=== Begin Enclosure ===

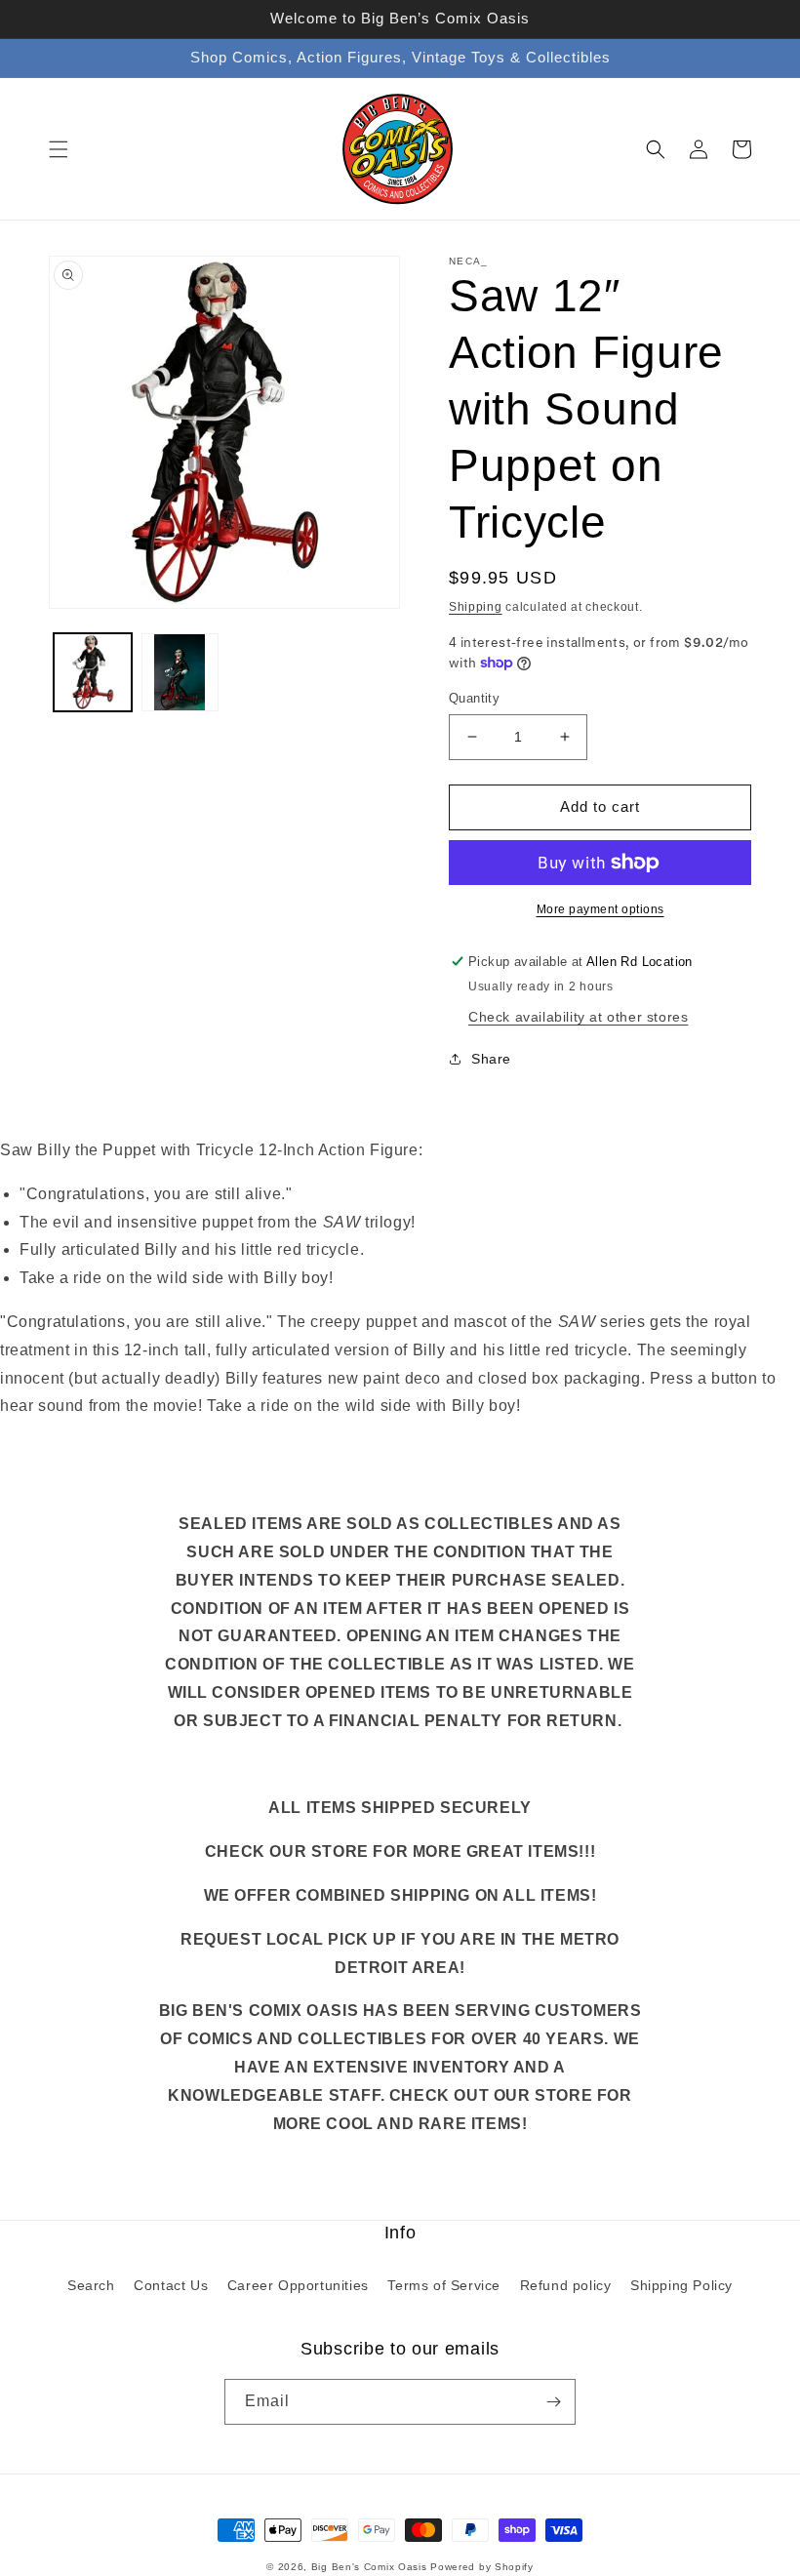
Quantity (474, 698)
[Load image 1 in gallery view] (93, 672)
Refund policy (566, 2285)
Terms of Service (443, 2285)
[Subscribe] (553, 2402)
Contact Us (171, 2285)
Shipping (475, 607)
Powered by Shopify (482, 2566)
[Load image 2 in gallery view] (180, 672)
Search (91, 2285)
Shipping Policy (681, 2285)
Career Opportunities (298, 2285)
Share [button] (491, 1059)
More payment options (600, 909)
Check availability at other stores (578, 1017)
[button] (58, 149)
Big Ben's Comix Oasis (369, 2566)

=== End Enclosure ===
=== Begin Enclosure ===

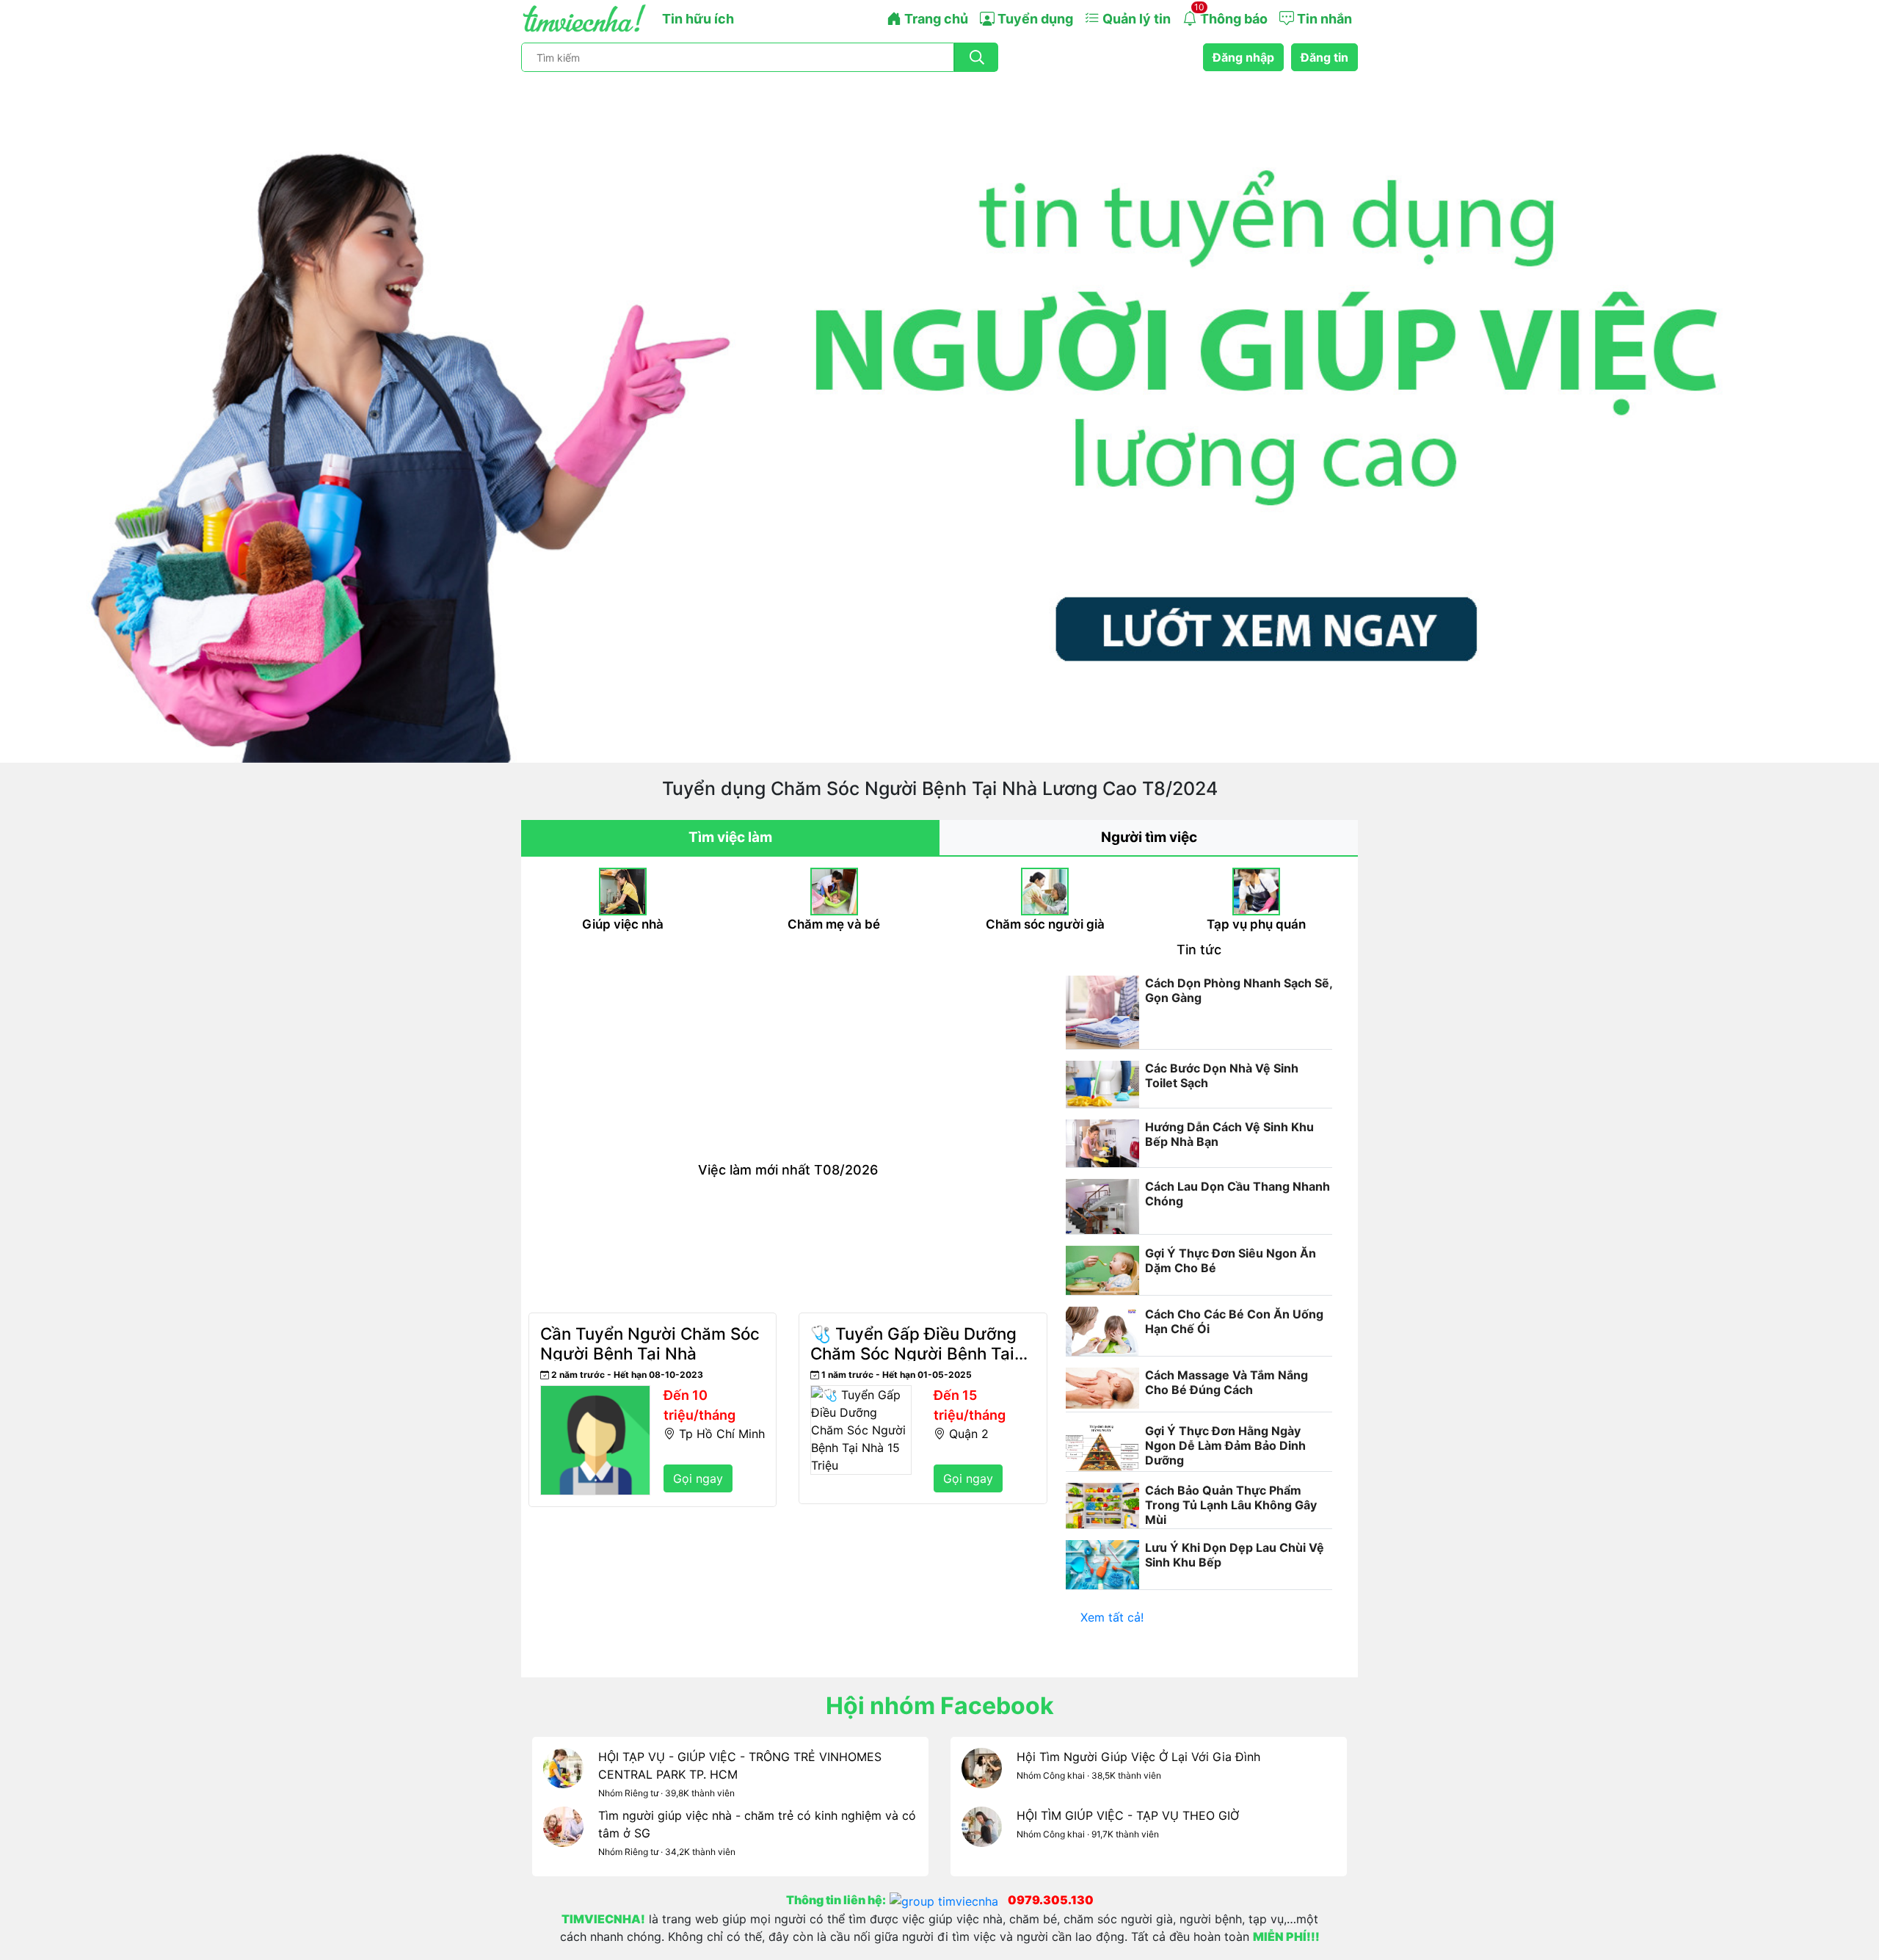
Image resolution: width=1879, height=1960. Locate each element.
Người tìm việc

=== End Enclosure ===
=== Begin Enclosure ===

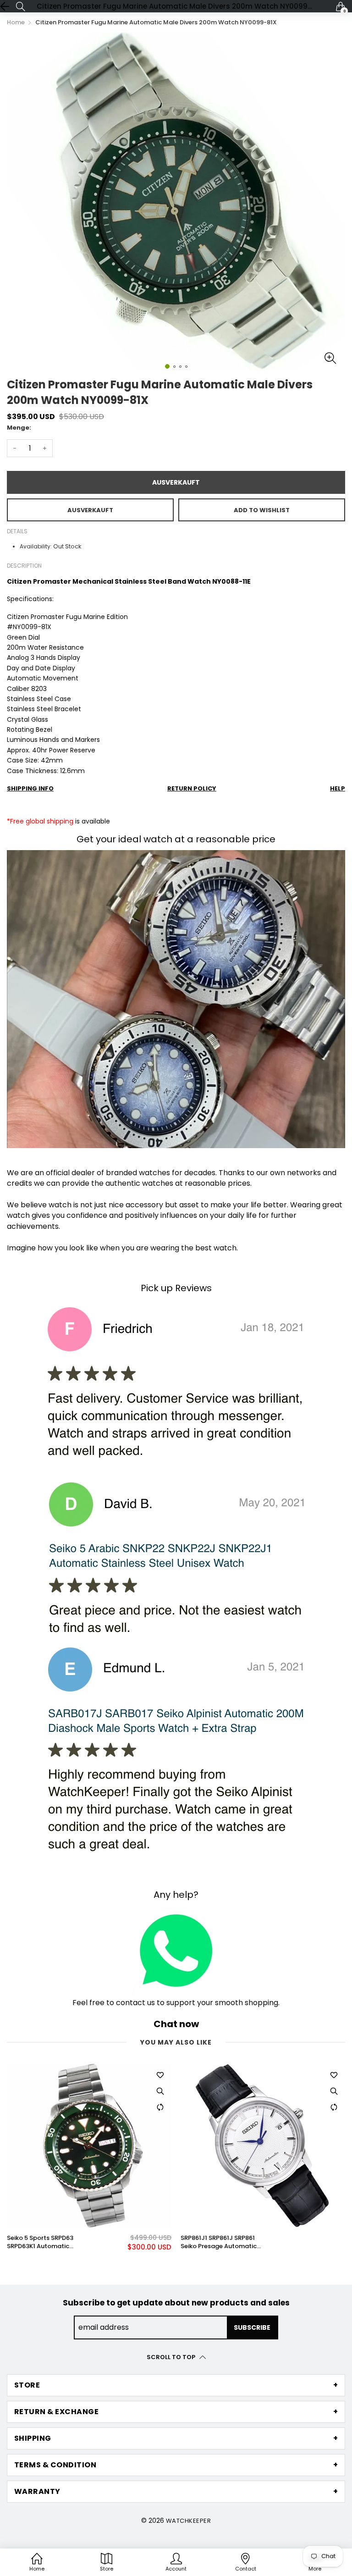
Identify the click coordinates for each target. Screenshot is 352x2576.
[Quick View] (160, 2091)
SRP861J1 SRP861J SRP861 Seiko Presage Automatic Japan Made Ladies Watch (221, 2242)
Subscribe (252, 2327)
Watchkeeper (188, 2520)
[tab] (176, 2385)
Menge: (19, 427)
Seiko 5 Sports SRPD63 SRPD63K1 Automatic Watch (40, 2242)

=== End Enclosure ===

» Work item
Whenever a line of the listing above holds the word "gallery", copy that line.

» Output of the task
[Load image 1 in gallery view] (93, 672)
[Load image 2 in gallery view] (180, 672)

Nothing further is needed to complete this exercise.